Après dix années d’existence, l’objectif de 716 reste inchangé : offrir un guide utile et pratique que l’on consulte pour s’inspirer, pour se laisser surprendre, une demi-heure avant d’aller au restaurant. Un guide qui ne propose que des adresses sûres, autant à l’autre bout de Paris qu’à deux pas de chez soi.
Aujourd’hui, Guillaume Le Roux ne se contente plus d’écrire. Il continue ses visites guidées un peu partout dans la capitale, dont une dans le quartier de Barbès autour de la gastronomie, et a aussi lancé des dîners mystères.
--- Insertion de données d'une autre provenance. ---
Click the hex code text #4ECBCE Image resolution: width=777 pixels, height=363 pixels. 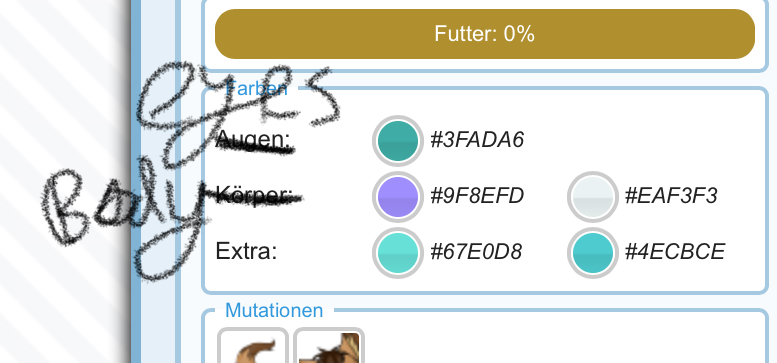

Un rendez-vous mensuel, dans un lieu inconnu, “de la cantine soudanaise au petit tamoul”, résume-t-il. “À Paris, on a le stress et la pollution, certes, mais on a aussi et surtout l’ouverture. À la différence de plein de pays européens, ici, tu peux manger kabyle ou taïwanais quand tu le souhaites, à deux pas de chez toi. Il faut bien en parler… et en profiter.”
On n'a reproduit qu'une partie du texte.